- TEKSTFRAGMENT:
····················

Mode ~ Lars Svendsen

Mode is een zeer gevarieerd verschijnsel, dat pretendeert betekenis te hebben; terwijl die er amper is. Zo luidt de conclusie van de Noorse filosoof Lars Svendsen na een verkennend onderzoek, waar hij een boek lang over deed.

Waarna hij de retorische vraag stelt of mode laat zien hoe wij onze belangstelling voor de buitenkant cultiveren; en daarmee dat onze identiteit almaar wankeler wordt; omdat de werkelijkheid steeds meer gefictionaliseerd raakt.

Ik besefte door dit boek onder meer heel anders te denken dan Svendsen over onderwerpen als mode, en daarmee smaak en veranderingen in smaak.

Dit komt door dé permanente vraag, bij al mijn lezen, wat nu precies normaal is, en waarom wij dat dan wel zo vinden. Want wat normaal is veranderd. En dat zelfs soms ongemerkt. Tot bij een terugblik ineens opvalt hoe anders het vroeger was of toeging.

Bovendien bestaan er verschillende snelheden in wat er zoal verandert. Waar onze kleding of kapsel er van jaar tot jaar anders uit kunnen zien, doen onze manieren dat niet. Of onze woningen. De manier waarop ons werk georganiseerd wordt. Of hoe de staatsinrichting in elkaar steekt.

Een groot deel van wat Svendsen als mode ziet — het eeuwig veranderen van wat vrouwen als kleding dragen — is voor mij bijvoorbeeld tegenwoordig een verschijnsel dat grotendeels samenhangt met marktwerking. Fabrikanten en winkels hebben er enig belang bij om telkens nieuwe producten te verkopen. Dus komt er telkens iets nieuws; waar dan de merkwaardige eigenschap aan kleeft dat dit nieuwe geacht wordt beter te zijn dan al wat al bestond.

Bovendien zorgt de markt er ook voor dat al het oude spul ineens volkomen lijkt te zijn verdwenen.

····················

- BRONGEGEVENS:

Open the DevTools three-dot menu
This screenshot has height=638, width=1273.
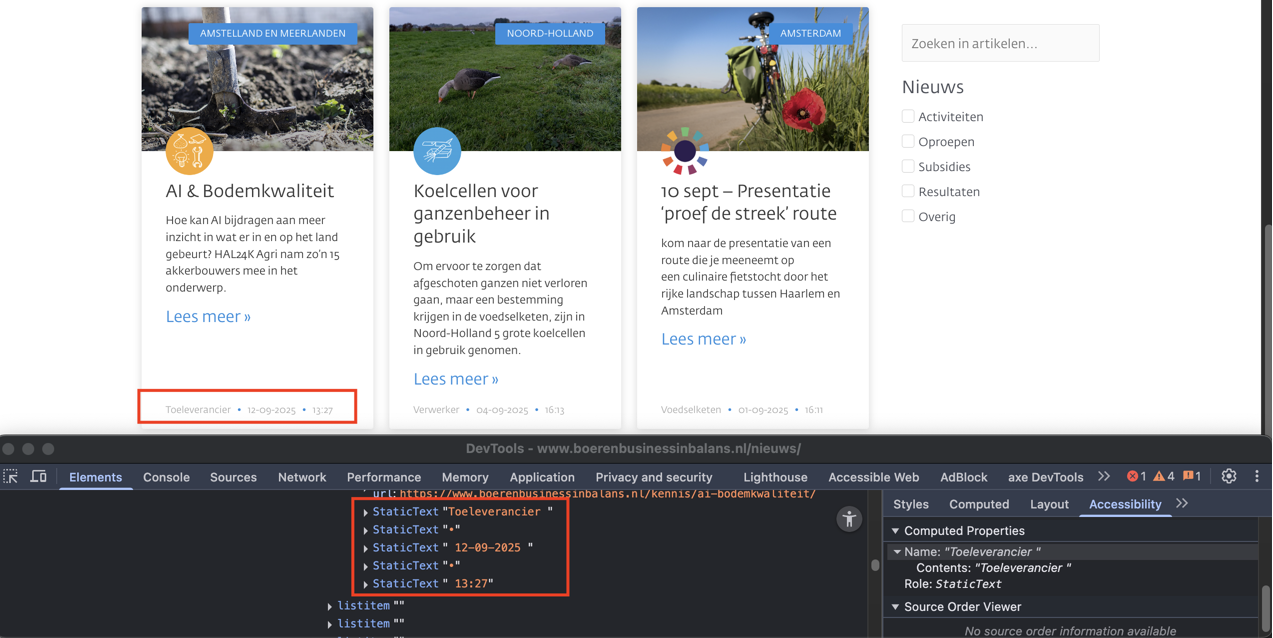[1257, 477]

····················

- TE VERRICHTEN TAKEN:
1. Citeer uit het tekstfragment over mode letterlijk het gedeelte dat begint bij "Mode is een" en eindigt bij "lang over deed.".
2. Schrijf de beschouwing over mode en het boek van Svendsen verder, aansluitend op de laatste zin.

- ANTWOORDEN:
1.
Mode is een zeer gevarieerd verschijnsel, dat pretendeert betekenis te hebben; terwijl die er amper is. Zo luidt de conclusie van de Noorse filosoof Lars Svendsen na een verkennend onderzoek, waar hij een boek lang over deed.

2.
Dat gaat voor kleding dan net zo goed op, als voor telefoons, of tablets. Of voor wat nu het populairste sociale netwerk om berichtjes op uit te wisselen met naasten. Wat de massa aan consumenten verkiest, is grillig.

Ironisch genoeg was de filosoof overigens hier ook slechts even in de mode doordat hij een bestsellertje wist te schrijven over verveling.

Maar wat dan maakt waarom velen zo massaal van kledingstijl veranderen, of ineens allemaal dezelfde telefoon willen, blijft een raadsel. En als fabrikanten, met hun enorme economische belangen, dit raadsel al niet kunnen oplossen, lukt dat een filosoof al helemaal niet vanachter zijn bureau.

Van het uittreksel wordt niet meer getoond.